Your pipeline will consist of these core stages: 1. Extractor: A tool that reads raw web data in WARC (Web ARChive) format, parses the HTML, and extracts the main textual content, discarding boilerplate like navigation bars, ads, and scripts. 2. Filter: A module that applies a series of cleaning and filtering rules. This includes language identification to keep only English documents and quality heuristics to remove low-quality or nonsensical text (e.g., documents with too little content, repetitive phrases, or "lorem ipsum" placeholder text). 3. Deduplicator: A scalable system to identify and remove near-duplicate documents. This is the most complex component, as a naive document-to-document comparison is computationally impossible at this scale. You will implement an efficient, approximate algorithm to find these duplicates.

The final output will be a collection of clean text files, significantly smaller but much higher in quality than the original raw data, ready to be tokenized and fed into a model.

Why this is where the learning happens

Lectures can introduce you to concepts like "C4" or "RefinedWeb," but building your own data pipeline forces you to confront the messy reality they abstract away. You will learn firsthand that "web data" is not a clean corpus but a chaotic mix of high-quality prose, machine-generated spam, and everything in between. The true challenge—and the real learning—is in making principled, pragmatic trade-offs between processing speed, memory usage, and data quality at a scale where brute-force solutions fail.

What makes it hard

This assignment combines data engineering, algorithmic thinking, and heuristic design. The primary challenges are not in the complexity of any single line of code, but in making the entire system work correctly and efficiently at scale.
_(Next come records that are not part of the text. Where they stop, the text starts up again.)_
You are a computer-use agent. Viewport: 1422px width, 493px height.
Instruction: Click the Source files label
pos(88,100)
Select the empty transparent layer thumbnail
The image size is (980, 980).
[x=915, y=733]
  • Scale and Memory: A single Common Crawl dump is many terabytes. Even a small fraction is too large to fit into a single machine's memory. You cannot load the whole dataset to process it; you must design a streaming pipeline where documents are processed one by one or in small batches, without assuming you can see all the data at once.
  • Algorithmic Complexity of Deduplication: The core of deduplication is finding pairs of similar documents. A naive approach would compare every document with every other document, an $O(N^2)$ operation that is computationally infeasible for millions of documents. The key challenge is to replace this with a near-linear time algorithm. This requires understanding and implementing techniques like:
    • Shingling: Representing a document as a set of n-grams (its "shingles").
    • MinHash: Creating a small, fixed-size "signature" from the infinite set of shingles, with the special property that the probability of two signatures matching is proportional to the Jaccard similarity of the original documents: $P(h_{min}(A) = h_{min}(B)) = \frac{|A \cap B|}{|A \cup B|}$.
    • Locality Sensitive Hashing (LSH): A technique to find documents with similar MinHash signatures without comparing all pairs. It works by hashing signatures into buckets such that similar signatures are likely to land in the same bucket.
  • Heuristics and "Correctness": There is no single "correct" way to clean web text. HTML-to-text extraction is inherently lossy. Quality filters (e.g., "must have 5 sentences" or "must not contain bad words") are brittle heuristics. You will constantly face design decisions with no perfect answer, forcing you to define what "quality" means for your dataset and accept the trade-offs. For example, a filter that removes pages with { might improve quality by removing code, but it also prevents you from training a model that can code.

How to approach it

Tackle this assignment by building and testing your pipeline incrementally. Do not attempt to run on a large dataset until you are confident in each component.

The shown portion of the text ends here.